Start of Text excerpt

Class 12: Introduction to Genome Informatics Lab
Q1 - What are the 4 candidate SNPS?
The 4 SNPs are rs12936231, rs8067378, rs9303277, and rs7216389.
Q2 - What three genes do these variants overlap or effect?
The three genes are ZPBP2, GSDMB, and ORMDL3.
Q3 - What is the location of rs8067378 and what are the different alleles for rs8067378?
The location is Chromosome 17:39, 895, 095 (GRCh38: forward strand). Alleles are A / C / G.
Q4 - Name at least 3 downstream genes for rs8067378?
Three downstream genes include ZPBP2, GSDMB, and ORMDL3.
Q5 - What proportion of the Mexican Ancestry in Los Angeles sample population (MXL) are homozygous for the asthma associated SNP (G|G)?
Nine individuals are homozygous G|G, which would give us a proportion of ~14.1%.
Q6 - Back on the ENSEMBLE page, use the “search for a sample” field above to find the particular sample HG00109. This is a male from the GBR population group. What is the genotype for this sample?
The genotype for this sample is G|G.
Q7 - How many sequences are there in the first file? What is the file size and format of the data? Make sure the format is fastqsanger here!
There are 3,863 sequenes in fastqsanger format with a file size of 741.9 KB.
Q8 - What is the GC content and sequence length of the second fastq file?
The GC content is 54% and the sequence length is 50-75 bp.
Q9 - How about per base sequence quality? Does any base have a mean quality score below 20?
No, the mean quality stays above 20 for all base positions and no base has mean less than 20.
Q10 - Where are most the accepted hits located?
Most of the accepted hits are located on chromosome 17.
Q11 - Following Q10, is there any interesting gene around that area?
An interesting gene around that area is the ORMDL3 gene because it is associated with asthma risk (related to the SNP in this lab)
Q12 - Cufflinks again produces multiple output files that you can inspect from your right-handside galaxy history. From the “gene expression” output, what is the FPKM for the ORMDL3 gene? What are the other genes with above zero FPKM values?
The FPKM for the ORMDL3 gene is 136,853. The other genes with above zero FPKM values are ZPBP2 (4,613.49), GSDMB (26,366.3), GSDMA (133.634) and PSMD3 (299,021).

End of Text excerpt
Start of Provided records

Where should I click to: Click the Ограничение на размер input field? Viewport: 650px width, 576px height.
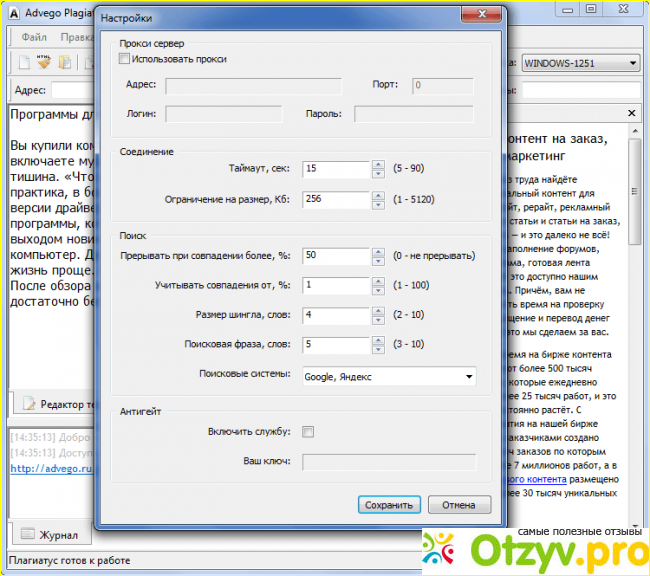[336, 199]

End of Provided records
Start of Provided records

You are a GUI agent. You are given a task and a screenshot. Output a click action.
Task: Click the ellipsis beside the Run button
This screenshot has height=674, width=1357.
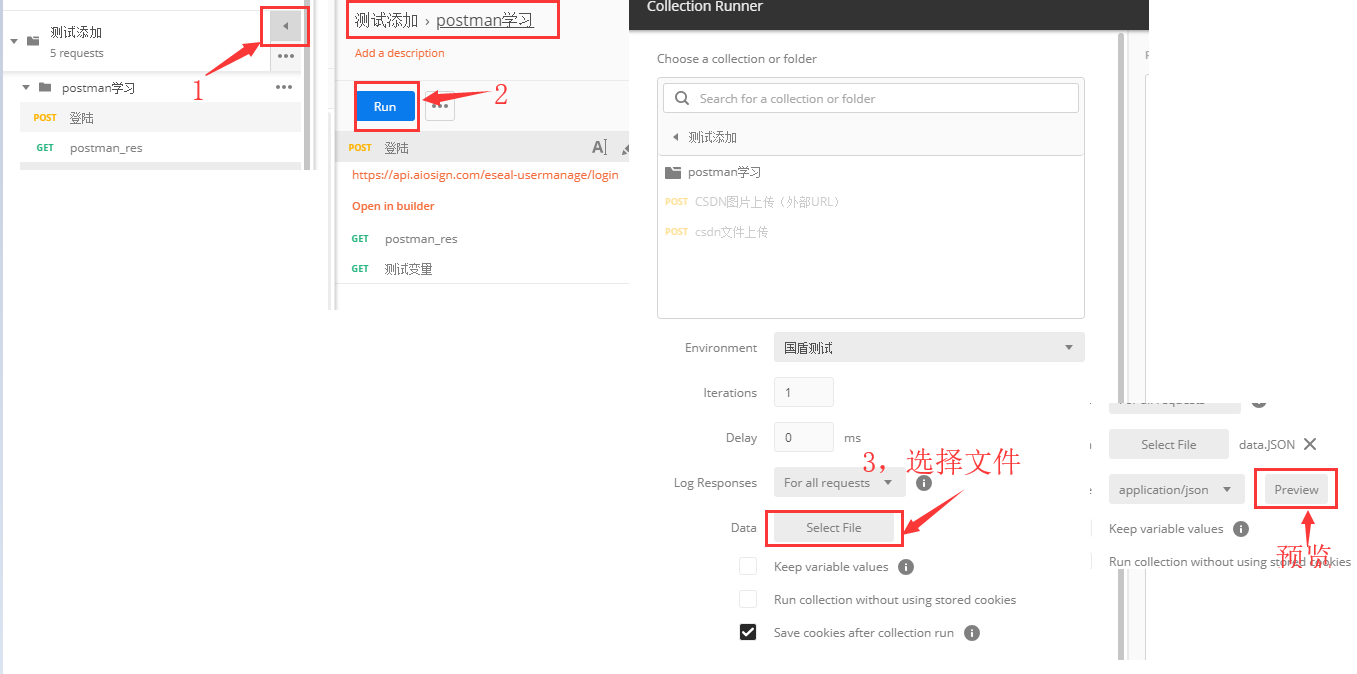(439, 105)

End of Provided records
Start of Provided records

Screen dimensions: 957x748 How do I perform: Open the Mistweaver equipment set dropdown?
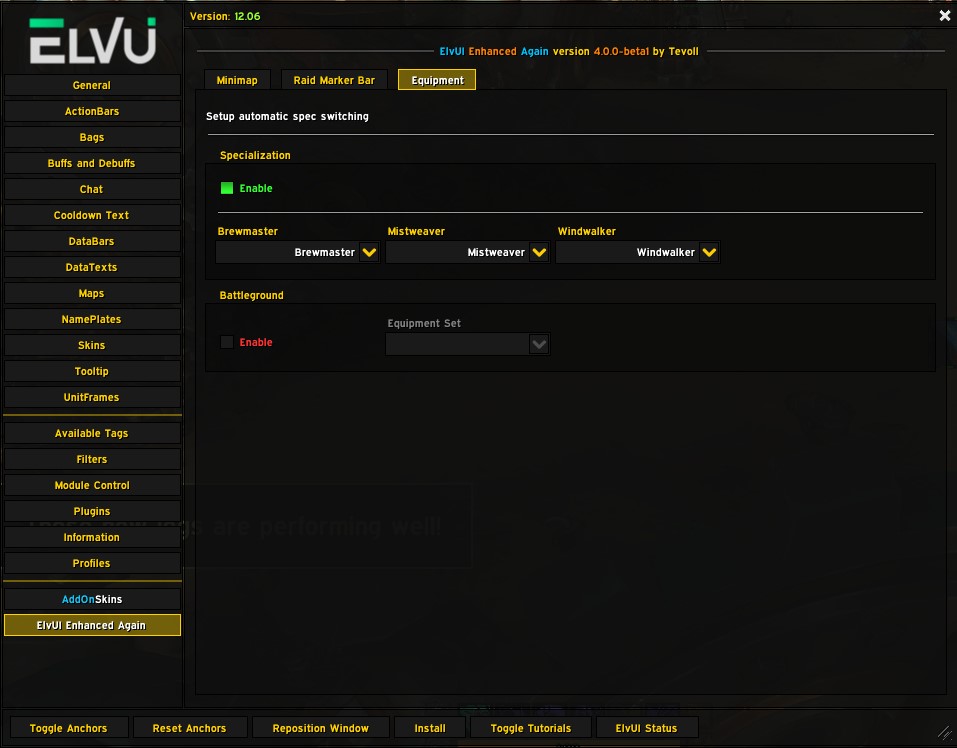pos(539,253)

End of Provided records

:: What to work on ::
**1.** Translate this sentence from the genome informatics lab text into Spanish: "Most of the accepted hits are located on chromosome 17."
**2.** Rename "accepted hits" to "mapped reads" in the genome informatics lab text, giving it again from the words "No, the mean" through the words "and PSMD3 (299,021).".
The rows come from a different source than the lab text.

:: Responses by task ::
**1.** La mayoría de los aciertos aceptados se encuentran en el cromosoma 17.

**2.**
No, the mean quality stays above 20 for all base positions and no base has mean less than 20.
Q10 - Where are most the mapped reads located?
Most of the mapped reads are located on chromosome 17.
Q11 - Following Q10, is there any interesting gene around that area?
An interesting gene around that area is the ORMDL3 gene because it is associated with asthma risk (related to the SNP in this lab)
Q12 - Cufflinks again produces multiple output files that you can inspect from your right-handside galaxy history. From the “gene expression” output, what is the FPKM for the ORMDL3 gene? What are the other genes with above zero FPKM values?
The FPKM for the ORMDL3 gene is 136,853. The other genes with above zero FPKM values are ZPBP2 (4,613.49), GSDMB (26,366.3), GSDMA (133.634) and PSMD3 (299,021).